> _WORK INSTRUCTION_
Exactly the lines below from the one with "How do I perform: Click the avatar" up to and including the one with "Click the 1w" make up the answer, with nothing else added.

> _EXCERPTED RECORDS_

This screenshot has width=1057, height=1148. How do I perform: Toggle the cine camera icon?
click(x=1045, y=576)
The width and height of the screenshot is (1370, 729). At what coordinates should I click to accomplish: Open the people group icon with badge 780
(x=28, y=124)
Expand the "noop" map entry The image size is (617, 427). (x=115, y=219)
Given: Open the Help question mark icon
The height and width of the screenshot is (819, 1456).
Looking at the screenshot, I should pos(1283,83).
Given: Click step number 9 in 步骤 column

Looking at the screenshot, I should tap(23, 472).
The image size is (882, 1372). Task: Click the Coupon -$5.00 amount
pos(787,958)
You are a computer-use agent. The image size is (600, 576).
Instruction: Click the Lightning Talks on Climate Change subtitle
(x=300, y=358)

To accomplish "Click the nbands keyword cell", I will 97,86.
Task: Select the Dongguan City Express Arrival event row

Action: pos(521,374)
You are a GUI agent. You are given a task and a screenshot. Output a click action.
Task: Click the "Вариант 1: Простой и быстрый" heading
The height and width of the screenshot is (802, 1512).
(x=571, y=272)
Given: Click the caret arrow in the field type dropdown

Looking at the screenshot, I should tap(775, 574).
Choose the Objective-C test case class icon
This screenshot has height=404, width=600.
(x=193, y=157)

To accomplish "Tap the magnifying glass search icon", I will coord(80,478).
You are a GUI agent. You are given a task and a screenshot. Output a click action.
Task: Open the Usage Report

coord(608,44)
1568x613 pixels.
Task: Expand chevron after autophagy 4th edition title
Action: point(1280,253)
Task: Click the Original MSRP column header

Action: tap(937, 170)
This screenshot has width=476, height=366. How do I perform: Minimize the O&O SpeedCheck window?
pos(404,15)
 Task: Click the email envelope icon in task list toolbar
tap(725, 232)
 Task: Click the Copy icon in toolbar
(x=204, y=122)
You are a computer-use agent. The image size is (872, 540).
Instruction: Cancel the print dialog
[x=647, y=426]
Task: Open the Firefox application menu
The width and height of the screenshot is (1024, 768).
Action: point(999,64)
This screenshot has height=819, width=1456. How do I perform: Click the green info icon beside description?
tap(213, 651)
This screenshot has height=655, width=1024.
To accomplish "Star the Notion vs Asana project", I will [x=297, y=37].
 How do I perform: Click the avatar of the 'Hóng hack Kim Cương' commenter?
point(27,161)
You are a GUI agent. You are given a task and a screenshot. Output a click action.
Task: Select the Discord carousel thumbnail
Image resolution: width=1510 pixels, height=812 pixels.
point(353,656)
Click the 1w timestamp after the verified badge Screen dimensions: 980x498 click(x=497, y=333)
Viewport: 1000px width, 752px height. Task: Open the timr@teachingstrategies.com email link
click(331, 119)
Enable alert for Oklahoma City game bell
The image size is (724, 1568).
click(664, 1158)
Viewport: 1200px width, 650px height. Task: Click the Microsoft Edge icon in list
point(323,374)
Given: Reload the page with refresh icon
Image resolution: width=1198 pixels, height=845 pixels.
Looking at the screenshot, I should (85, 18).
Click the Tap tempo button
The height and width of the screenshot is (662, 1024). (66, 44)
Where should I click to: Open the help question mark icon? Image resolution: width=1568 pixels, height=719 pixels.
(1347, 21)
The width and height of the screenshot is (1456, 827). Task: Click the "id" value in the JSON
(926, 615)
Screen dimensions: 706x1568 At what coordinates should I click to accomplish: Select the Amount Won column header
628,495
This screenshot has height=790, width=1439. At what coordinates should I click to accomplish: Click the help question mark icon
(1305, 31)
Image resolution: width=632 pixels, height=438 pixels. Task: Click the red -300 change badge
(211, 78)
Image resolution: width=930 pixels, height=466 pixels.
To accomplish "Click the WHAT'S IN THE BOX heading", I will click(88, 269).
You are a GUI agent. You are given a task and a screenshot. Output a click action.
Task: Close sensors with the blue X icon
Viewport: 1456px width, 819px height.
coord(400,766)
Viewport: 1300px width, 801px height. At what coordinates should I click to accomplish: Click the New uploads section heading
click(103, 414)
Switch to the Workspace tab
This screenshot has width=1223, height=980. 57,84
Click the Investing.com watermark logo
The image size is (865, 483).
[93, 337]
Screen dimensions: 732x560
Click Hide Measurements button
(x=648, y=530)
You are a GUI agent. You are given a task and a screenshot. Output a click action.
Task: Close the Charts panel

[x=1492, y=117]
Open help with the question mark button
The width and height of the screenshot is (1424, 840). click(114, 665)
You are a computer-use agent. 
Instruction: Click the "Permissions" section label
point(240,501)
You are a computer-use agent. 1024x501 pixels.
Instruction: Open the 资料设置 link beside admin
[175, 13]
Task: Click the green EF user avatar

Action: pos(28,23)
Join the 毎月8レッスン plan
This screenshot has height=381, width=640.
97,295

> _YOUR SOLUTION_
 How do I perform: Click the avatar of the 'Hóng hack Kim Cương' commenter?
point(27,161)
You are a GUI agent. You are given a task and a screenshot. Output a click action.
Task: Select the Discord carousel thumbnail
Image resolution: width=1510 pixels, height=812 pixels.
point(353,656)
Click the 1w timestamp after the verified badge Screen dimensions: 980x498 click(x=497, y=333)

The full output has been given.